The state
has a very specific meaning and purpose. This isn't a question of "advisable" or not, there's a right and wrong answer here, and it depends on your data.
Consider each timestep in your sequence of data. At the first time step your state
should be initialized to all zeros. This value has a specific meaning, it tells the network that this is the beginning of your sequence.
At each time step the RNN is computing a new state. The MultiRNNCell implementation in tensorflow is hiding this from you, but internally in that function a new hidden state is computed at each time step and passed forward.
The value of state
at the 2nd time step is the output of the state
at the 1st time step, and so on and so forth.
So the answer to your question is yes only if the next batch is continuing in time from the previous batch. Let me explain this with a couple of examples where you do, and don't perform this operation respectively.

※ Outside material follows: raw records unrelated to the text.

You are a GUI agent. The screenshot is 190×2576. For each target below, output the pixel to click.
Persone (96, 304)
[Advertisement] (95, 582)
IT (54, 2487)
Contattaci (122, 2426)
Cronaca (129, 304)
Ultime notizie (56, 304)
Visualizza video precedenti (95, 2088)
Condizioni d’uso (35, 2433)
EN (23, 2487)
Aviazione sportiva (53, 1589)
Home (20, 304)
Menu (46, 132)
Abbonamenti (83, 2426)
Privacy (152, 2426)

Example 1: let's say you are training a character RNN, a common tutorial example where your input is each character in the works of Shakespear. There are millions of characters in this sequence. You can't train on a sequence that long. So you break your sequence into segments of 100 (if you don't know why to do otherwise limit your sequences to roughly 100 time steps). In this example, each training step is a sequence of 100 characters, and is a continuation of the last 100 characters. So you must carry the state forward to the next training step.
Example 2: where this isn't use would be in training an RNN to recognize MNIST handwritten digits. In this case you split your image into 28 rows of 28 pixels and each training has only 28 time steps, one per row in the image. In this case each training iteration starts at the beginning of the sequence for that image and trains fully until the end of the sequence for that image. You would not carry the hidden state forward in this case, your hidden state must start with zero's to tell the system that this is the beginning of a new image sequence, not the continuation of the last image you trained on.

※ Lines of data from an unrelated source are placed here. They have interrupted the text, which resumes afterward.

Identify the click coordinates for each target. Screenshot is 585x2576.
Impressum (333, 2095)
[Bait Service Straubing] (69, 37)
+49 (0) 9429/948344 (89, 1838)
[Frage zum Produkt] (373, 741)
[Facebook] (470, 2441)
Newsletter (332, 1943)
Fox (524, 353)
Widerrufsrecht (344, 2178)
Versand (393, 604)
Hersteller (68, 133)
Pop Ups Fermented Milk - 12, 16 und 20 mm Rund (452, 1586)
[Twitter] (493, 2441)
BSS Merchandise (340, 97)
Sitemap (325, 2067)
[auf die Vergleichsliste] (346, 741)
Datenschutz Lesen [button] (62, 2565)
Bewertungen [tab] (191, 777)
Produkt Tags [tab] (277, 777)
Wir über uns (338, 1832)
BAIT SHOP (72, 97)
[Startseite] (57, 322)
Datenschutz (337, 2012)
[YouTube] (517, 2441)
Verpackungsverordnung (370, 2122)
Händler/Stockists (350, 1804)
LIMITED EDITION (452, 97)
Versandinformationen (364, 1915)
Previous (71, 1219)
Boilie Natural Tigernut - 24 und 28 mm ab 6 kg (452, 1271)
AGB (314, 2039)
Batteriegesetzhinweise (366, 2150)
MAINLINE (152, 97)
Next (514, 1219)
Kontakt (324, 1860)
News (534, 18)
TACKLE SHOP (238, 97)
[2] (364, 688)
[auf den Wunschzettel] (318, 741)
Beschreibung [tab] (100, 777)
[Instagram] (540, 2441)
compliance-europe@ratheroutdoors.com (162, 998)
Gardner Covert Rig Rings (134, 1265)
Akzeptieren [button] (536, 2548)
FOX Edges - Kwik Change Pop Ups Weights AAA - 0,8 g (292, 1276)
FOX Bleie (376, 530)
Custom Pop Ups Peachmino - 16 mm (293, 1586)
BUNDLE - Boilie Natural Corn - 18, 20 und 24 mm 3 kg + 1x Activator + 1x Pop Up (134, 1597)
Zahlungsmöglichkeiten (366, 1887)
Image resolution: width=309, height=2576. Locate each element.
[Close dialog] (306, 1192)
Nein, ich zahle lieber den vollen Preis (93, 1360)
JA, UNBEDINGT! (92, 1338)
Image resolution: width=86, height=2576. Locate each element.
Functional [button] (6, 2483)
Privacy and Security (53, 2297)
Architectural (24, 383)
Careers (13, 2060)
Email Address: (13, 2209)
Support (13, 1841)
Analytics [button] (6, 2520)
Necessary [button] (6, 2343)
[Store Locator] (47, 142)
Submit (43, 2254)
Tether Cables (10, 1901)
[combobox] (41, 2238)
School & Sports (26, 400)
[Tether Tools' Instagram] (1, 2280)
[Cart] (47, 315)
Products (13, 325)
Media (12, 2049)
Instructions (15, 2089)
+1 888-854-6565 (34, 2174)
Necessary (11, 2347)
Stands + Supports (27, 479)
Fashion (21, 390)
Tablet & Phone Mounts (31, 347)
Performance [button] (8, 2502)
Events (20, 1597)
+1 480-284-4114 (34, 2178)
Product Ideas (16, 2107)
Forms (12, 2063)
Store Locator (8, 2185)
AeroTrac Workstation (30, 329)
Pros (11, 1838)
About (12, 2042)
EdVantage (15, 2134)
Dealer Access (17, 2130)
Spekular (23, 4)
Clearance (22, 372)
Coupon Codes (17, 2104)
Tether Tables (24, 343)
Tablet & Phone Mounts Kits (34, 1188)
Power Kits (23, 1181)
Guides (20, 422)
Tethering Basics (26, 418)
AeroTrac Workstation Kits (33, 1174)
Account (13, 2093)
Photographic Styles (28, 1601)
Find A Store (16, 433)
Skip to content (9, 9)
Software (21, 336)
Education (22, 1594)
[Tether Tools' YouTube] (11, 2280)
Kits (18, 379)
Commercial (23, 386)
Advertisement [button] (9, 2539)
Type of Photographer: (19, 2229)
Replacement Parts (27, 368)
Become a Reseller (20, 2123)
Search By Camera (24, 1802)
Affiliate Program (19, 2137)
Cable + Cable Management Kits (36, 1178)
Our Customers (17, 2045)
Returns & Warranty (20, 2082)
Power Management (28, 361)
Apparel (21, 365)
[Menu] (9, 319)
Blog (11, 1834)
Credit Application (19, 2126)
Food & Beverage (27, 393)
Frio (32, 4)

I hope those two examples illustrate the important difference there. Know that if you have sequence lengths that are very long (say over ~100 timesteps) you need to break them up and think through the process of carrying forward the state appropriately. You can't effectively train on infinitely long sequence lengths. If your sequence lengths are under this rough threshold then you won't worry about this detail and always initialize your state to zero.
Also know that even though you only train on say 100 timesteps at a time the RNN can still be expected to learn patterns that operate over longer sequences, Karpathy's fabulous paper/blog on "The unreasonable effectiveness of RNNs" demonstrates this beautifully. Those character level RNNs can keep track of important details like whether a quote is open or not over many hundreds of characters, far more than were ever trained on in one batch, specifically because the hidden state was carried forward in the appropriate manner.